Garden blogs are welcoming. They're a way of saying, "Howdy, neighbor! Come have a peek over my fence and see what we're growing here." They're a way of sharing your love of gardening with "neighbors" all over the world who also happen to be avid gardeners. Not all neighbors are. Most of mine cut a monthly check to landscapers, so I rarely have an invitation... or reason... to peek over their fences. Garden blogs help gardeners connect. I suspect most of us have more dirt in our keyboards than your average blogger. I suspect most of us have more plant tags on our desks than your average blogger.

I also garden blog to help me remember what I planted, when I planted it, and what it looked like in bloom. Even more exciting, I can show you what it looked like when it was ready to eat! I'm growin' my own dang food here... you've got to see this! This is my public blog, but it's also my personal diary. And because there's so much going on locally in the way of gardening events, it's hard not to want to make note, and as long as you're making note, you might as well share with other gardeners... of all thumb colors.

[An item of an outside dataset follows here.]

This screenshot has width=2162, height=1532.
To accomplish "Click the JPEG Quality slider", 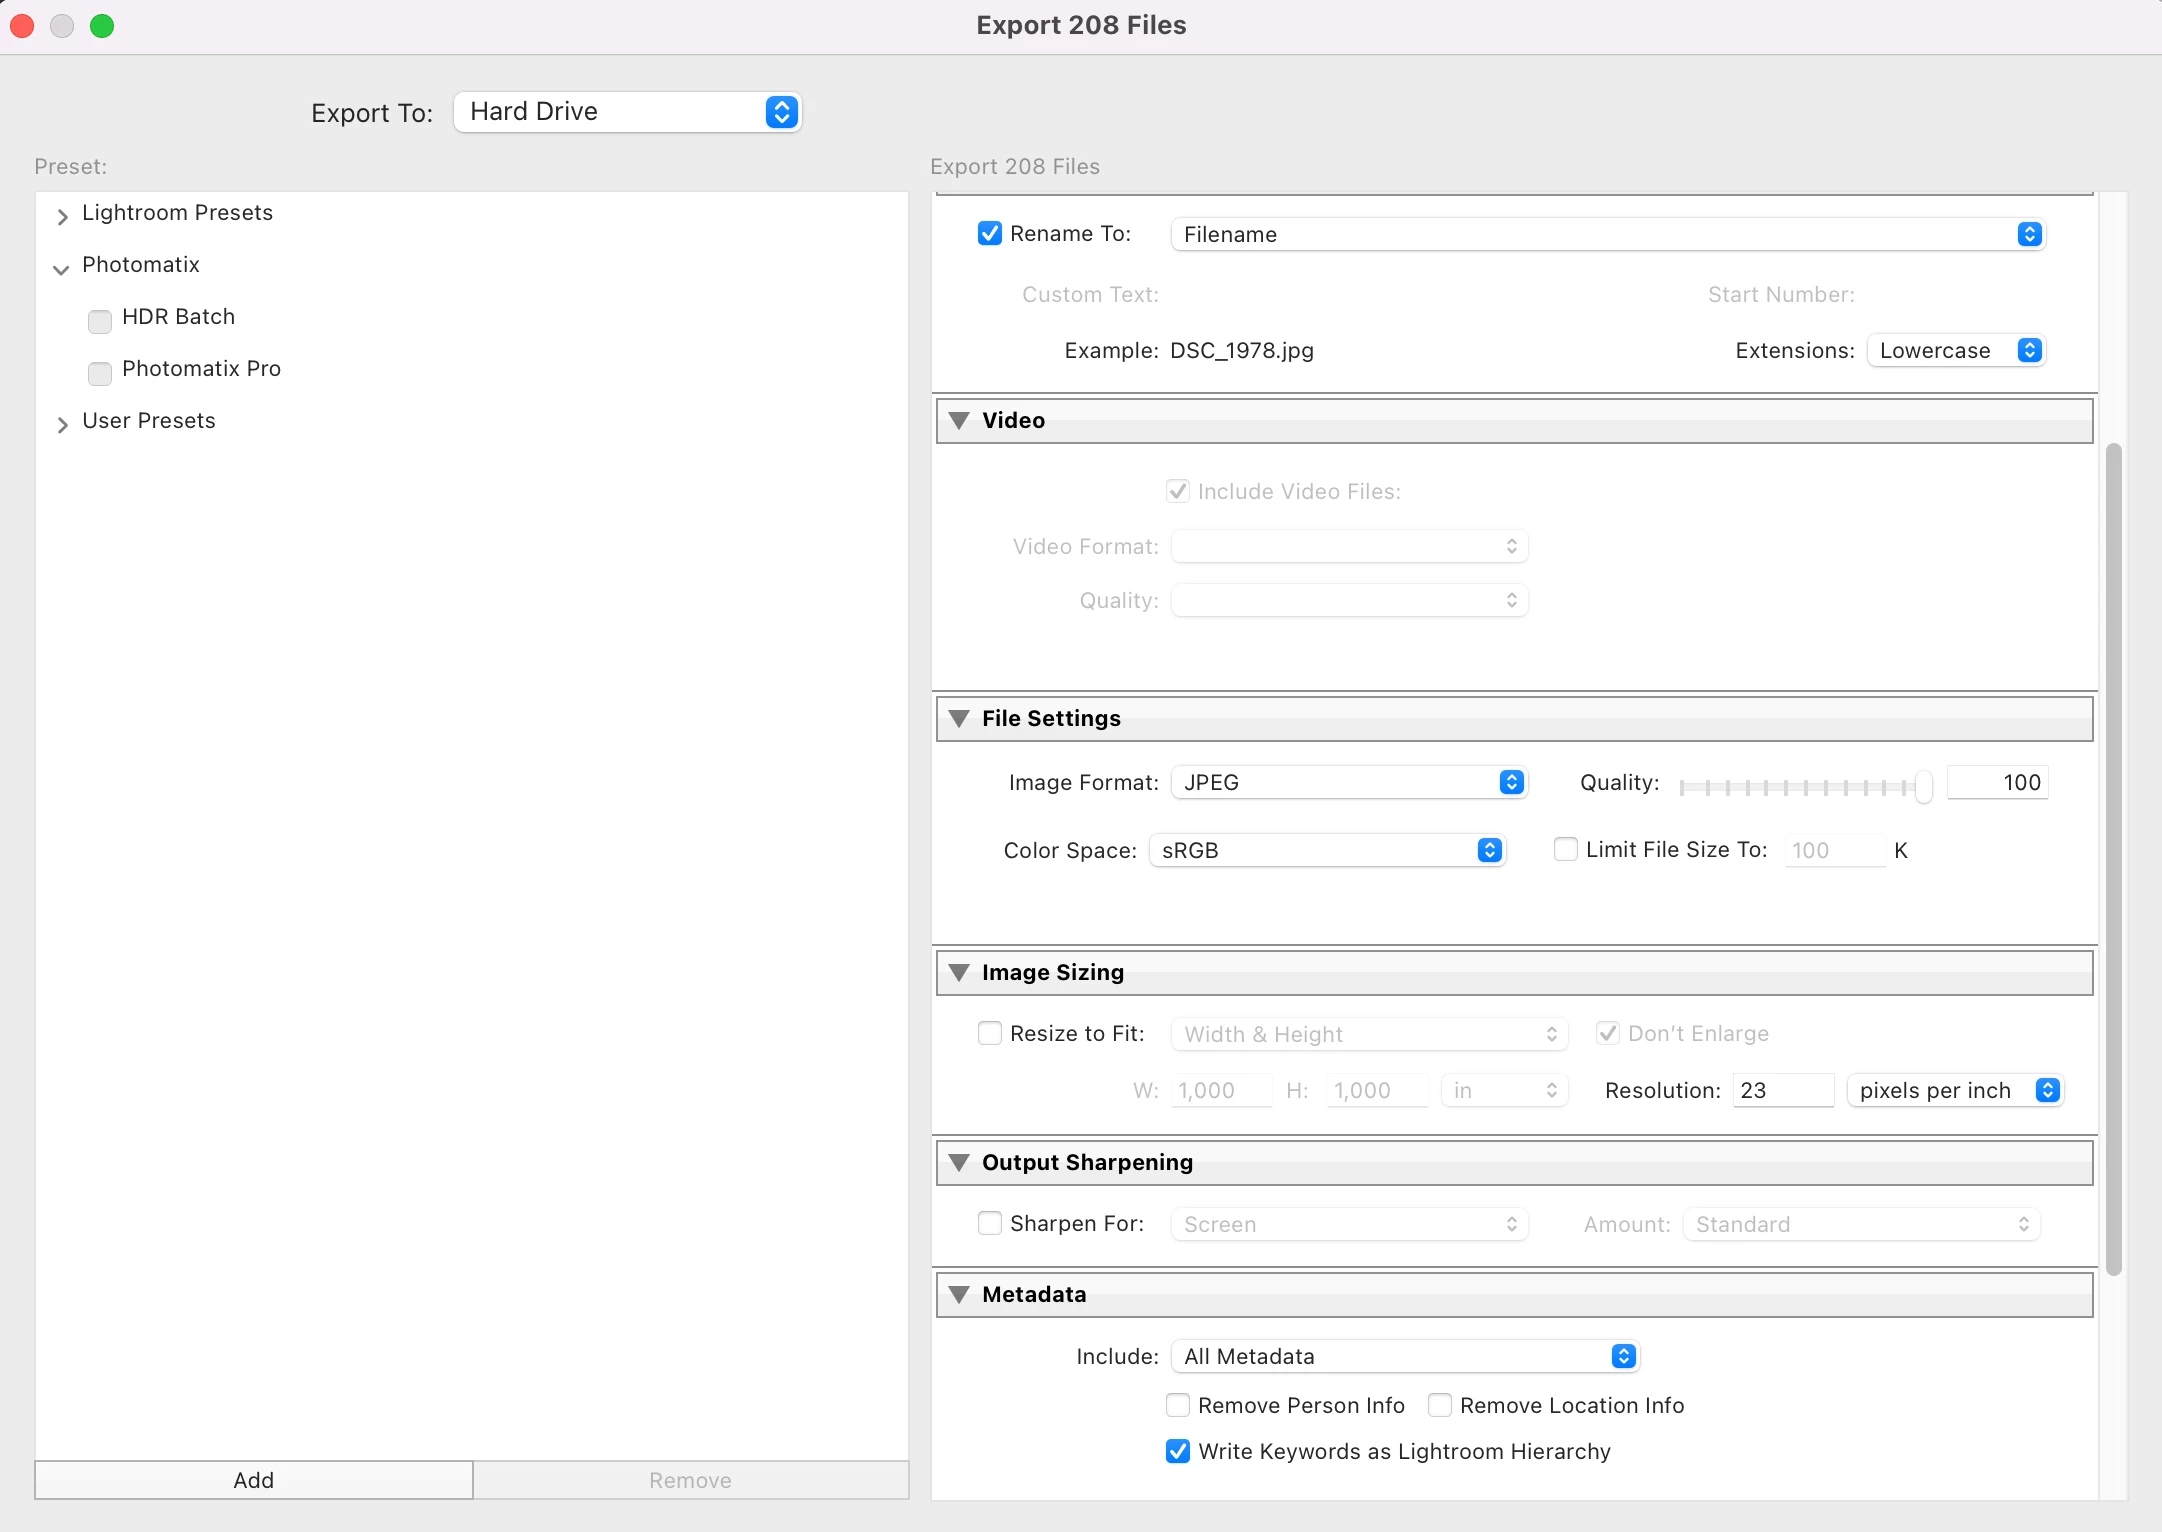I will click(x=1800, y=788).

I still can't get over the fact that Blogger hosts my blog for free and allows me to upload as many photos as I want. Thank you, Blogger. Blog on, gardeners!

Monday, April 17, 2006

Spring has sprung

To fill in the front of this border, today I planted some greenhouse-raised annuals-- 'Apricot Chiffon' California poppy and Salvia 'Blue Denim'. I had first seen 'Apricot Chiffon' poppies blooming at Annie's Annuals. But at $5.95 a pop, I'm glad to have found a seed source. Just this little section required 23 plants. That's $136.85 in Annie's currency. Seeds were $2.35 from Territorial Seed Company. Now normally I simply broadcast California poppy seeds in autumn, but hybrids like 'Apricot Chiffon' never come up (for me) while regular old Eschscholzia
californica always does. Go figure. Anyway, these hybrids are a spectacular pinky peach color and are stunning combined with something blue like 'Blue Denim' Salvia from Select Seeds. I'll try to post an updated photo once these babies fill in. I'll be on snail patrol tonight. I can apply Sluggo, but my dogs like to eat it. Even if I sprinkle it when they're not around, they make a beeline for it as soon as I let them out. Little rascals.

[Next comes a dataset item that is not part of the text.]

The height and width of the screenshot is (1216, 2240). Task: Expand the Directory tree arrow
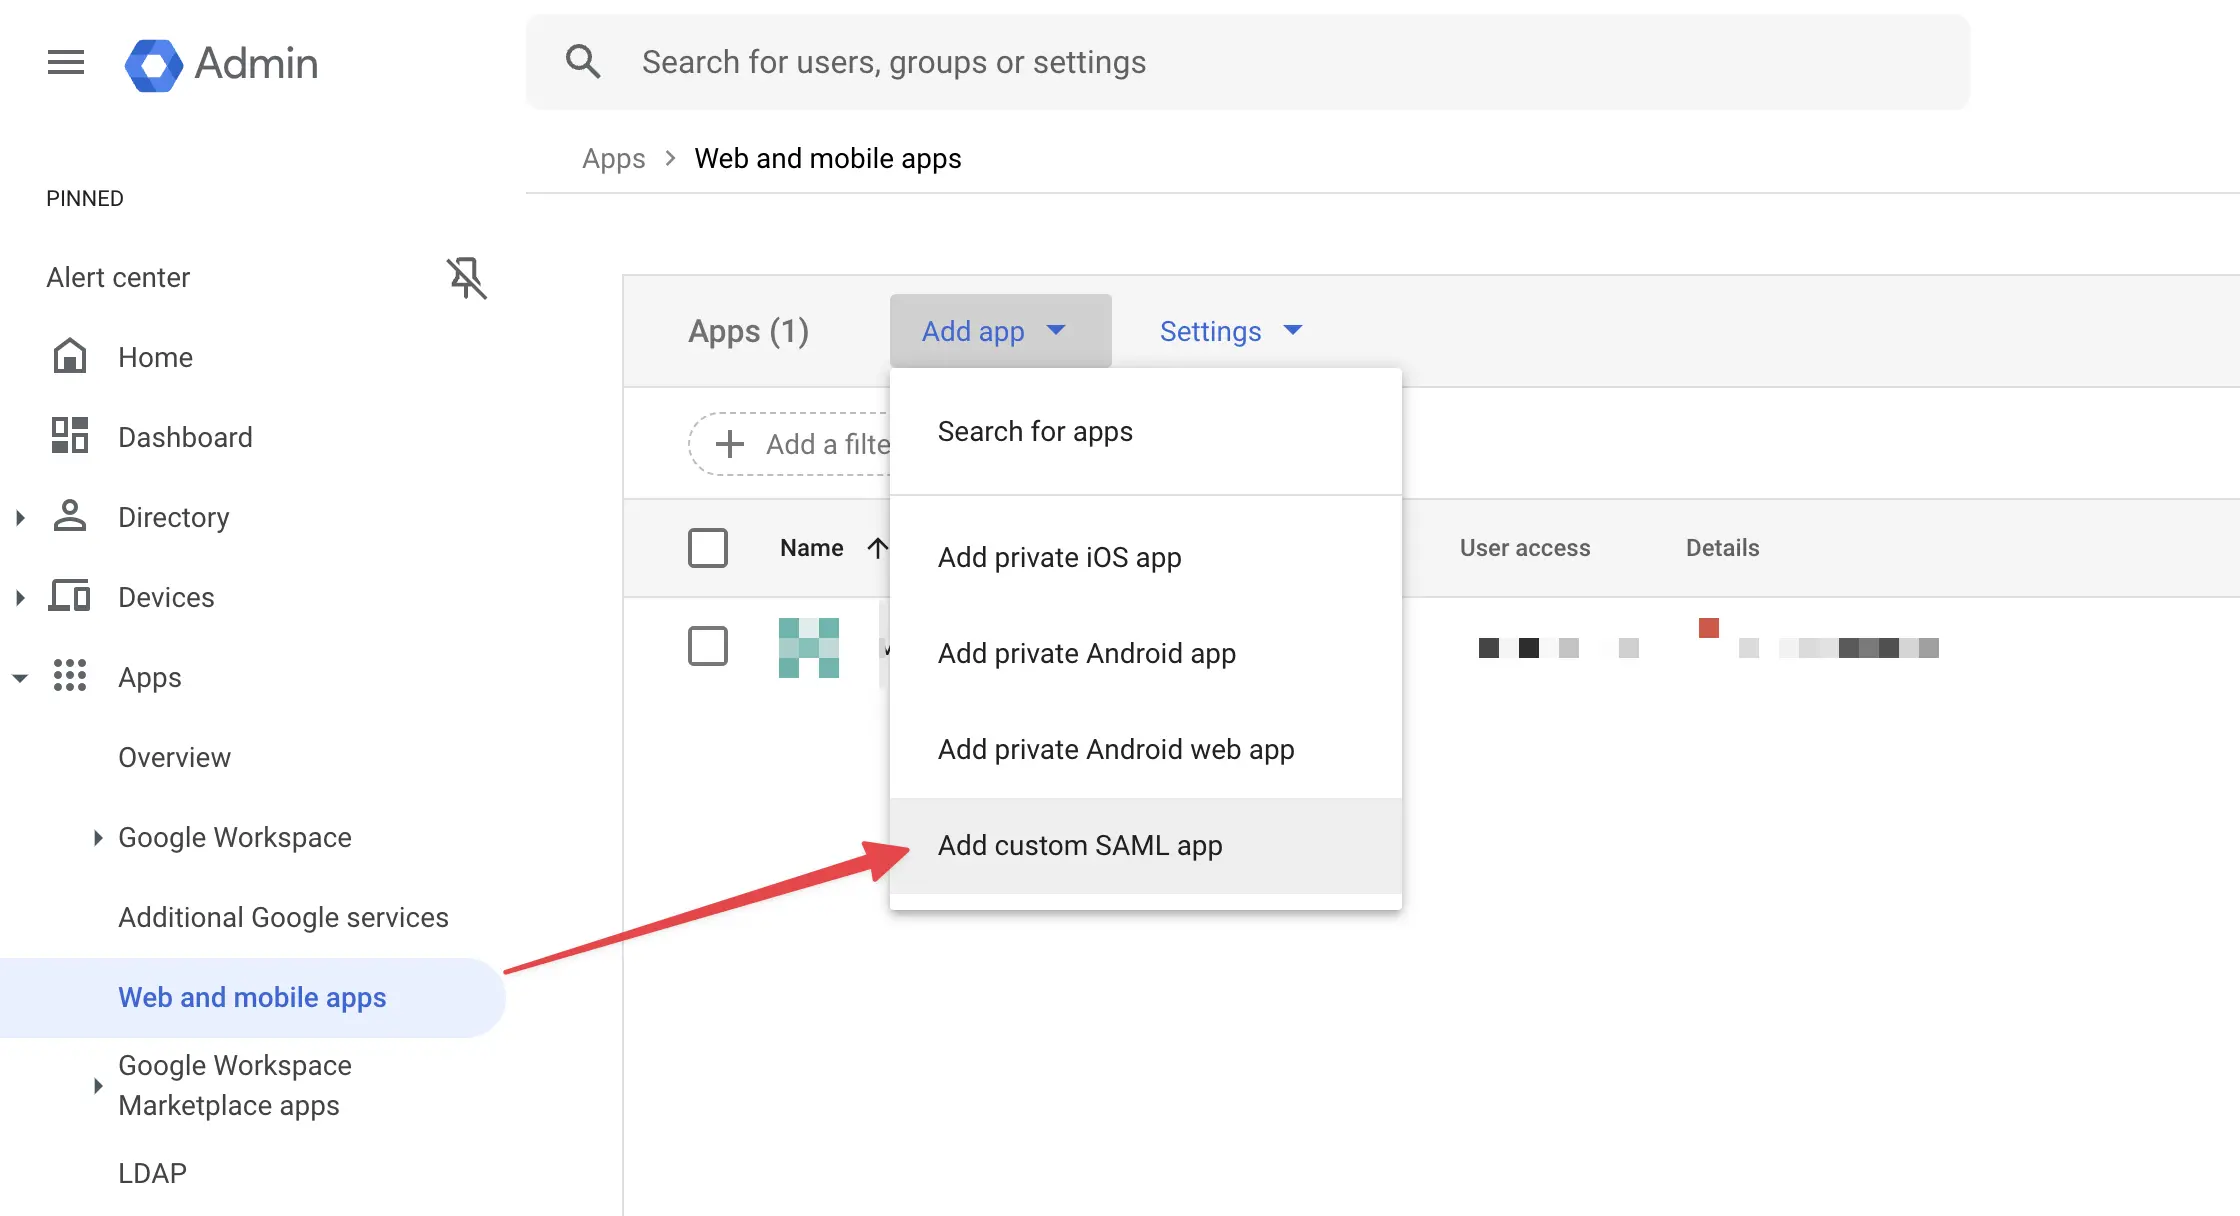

With the break in the weather, I've been trying to fill in some gaps in the garden. The fence is an eyesore I'm hoping my princess flower shrubs will cover, but they defoliated after we had a few winter frosts. Still, they've grown to about four feet tall from the little 4" inch babies they were when I plunked them in my shopping cart at Whole Foods last summer. On impulse, of course. Despite their frost-induced nudity, those purple flowers and fuzzy green leaves make P.F. shrubs worth the wait.

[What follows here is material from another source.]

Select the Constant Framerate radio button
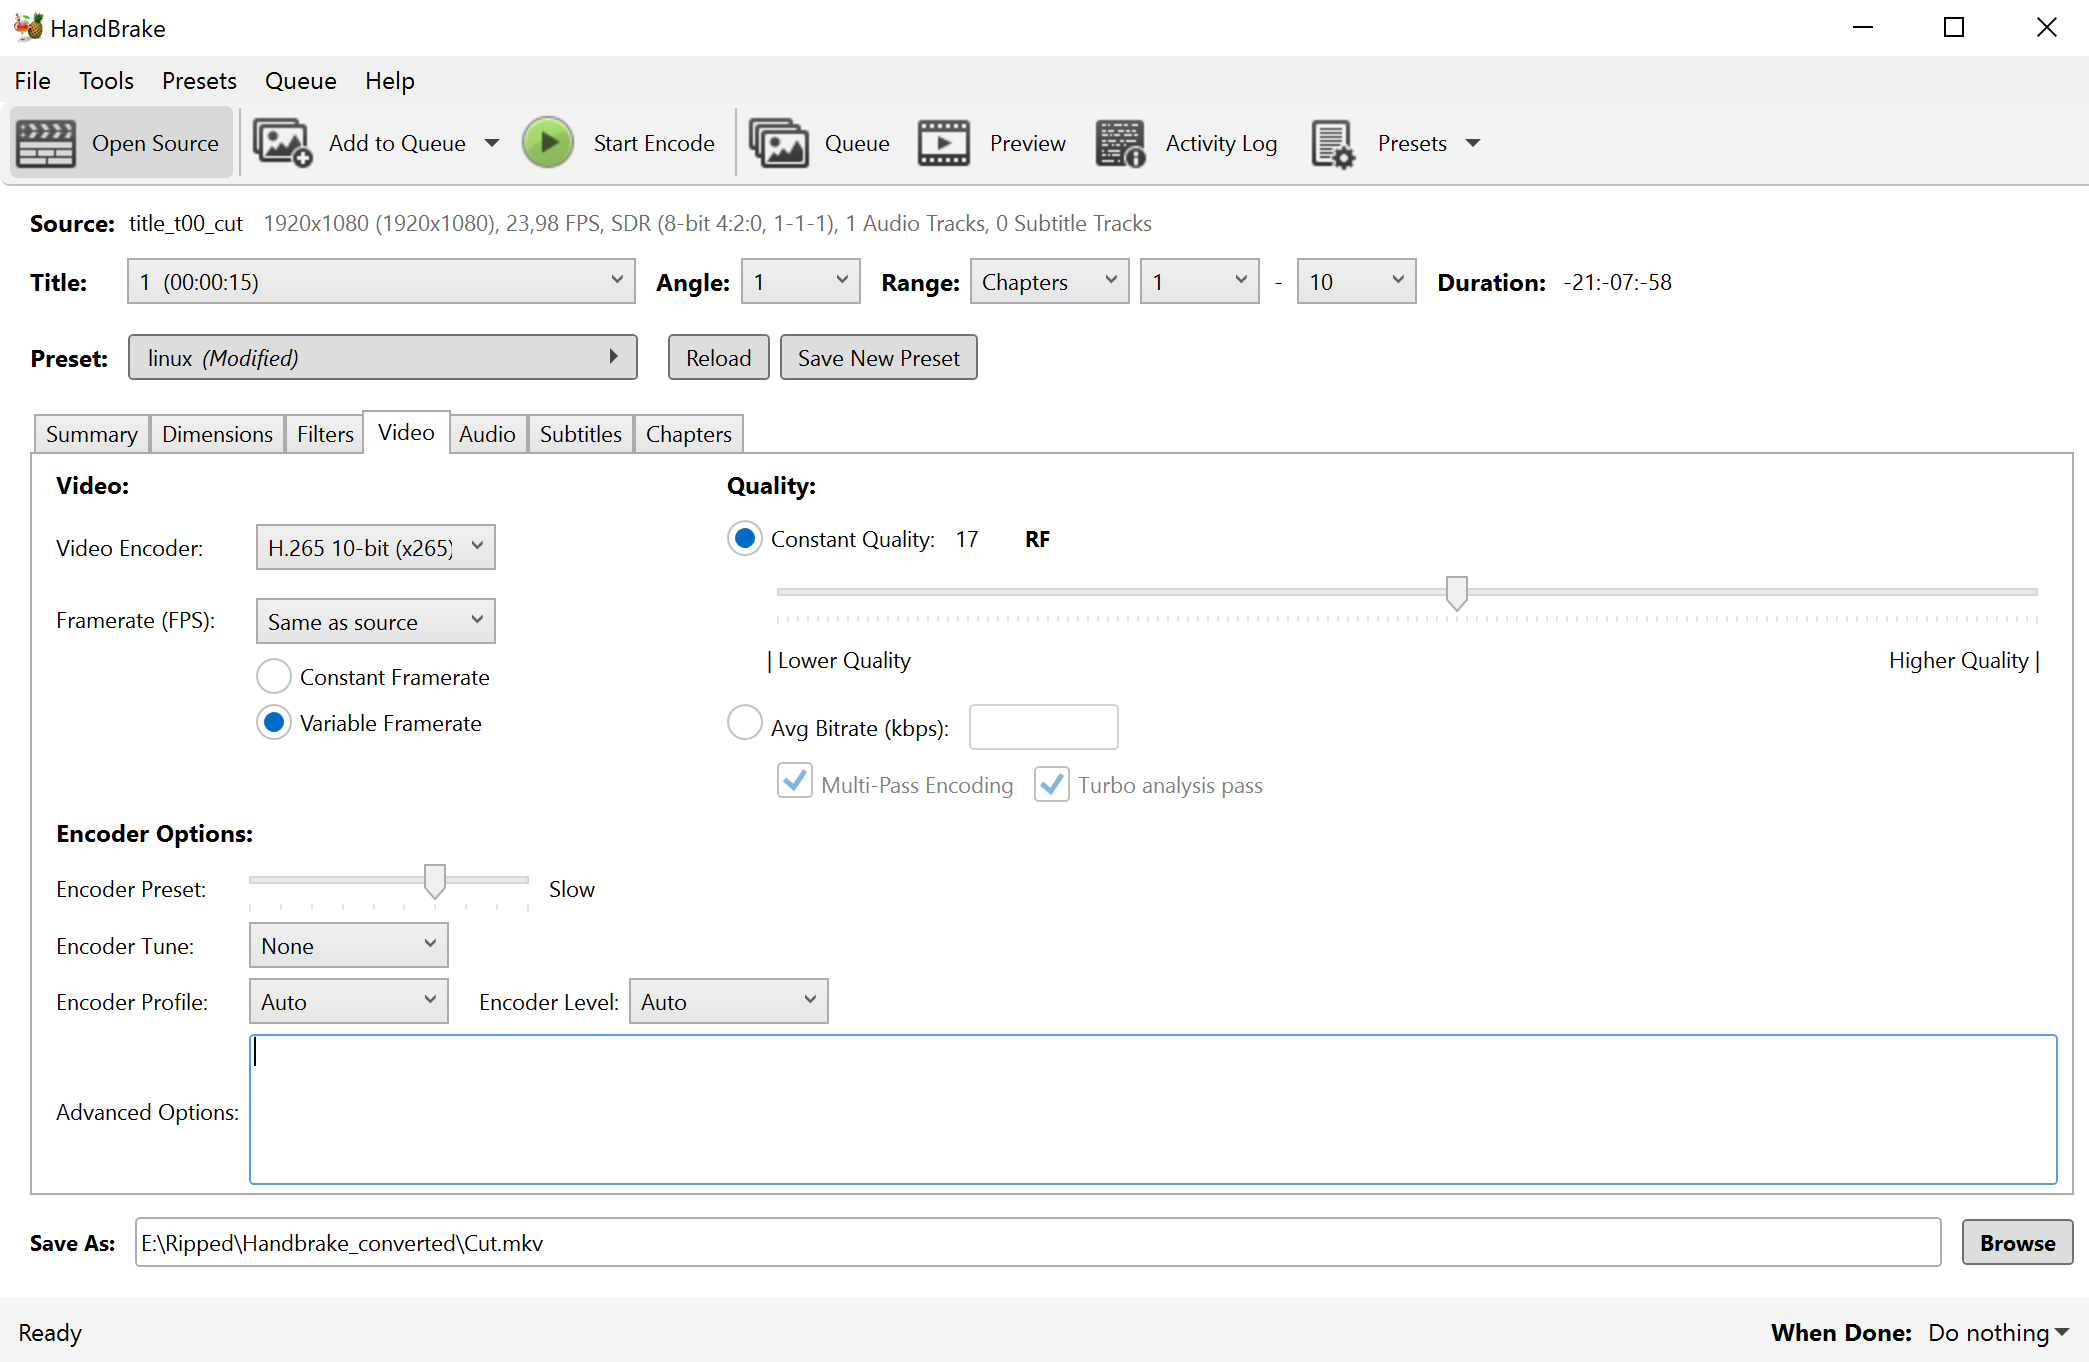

My "heuchera/columbine bed" has grown rapidly in the last few days.

I'm cuckoo for heuchera...

Late afternoon light illuminates reddish grasses and grasslike plants like Stipa arundinacea and New Zealand flax.

I had to flip my Smith & Hawken firepit over so it wouldn't collect rainwater. With the change in weather, I might be able to flip it back over soon. Woo hoo! It doubles as an outdoor grill.

Posted by Picasa

Passionate about Passionflowers

I'm crazy about passionflowers and was looking online recently for non-rampant cultivars or species. In the Sacramento area, the more cold-hardy forms can do a little too well under certain circumstances. This one, Passiflora tulae, attracted me with unusual form, clear pink and orange color combo and modest growth rate. Kartuz Greenhouses specializes in rare and exotic plants and offers a nice Passiflora selection, including this P. tulae. I'll report back on how it performs in my garden.

(Photo is from the Kartuz Greenhouses website)

Somebody Pinch Me!

Sacramento Bee reports "Wet weather finally coming to an end"!!!!!

A few things blooming this April morning...

Geranium and Viola with Santa Barbara daisies in the background.

Pink hellebore

Columbine 'Clementine Rose'

Ooh, sideways orange pansies and purple Nemesia!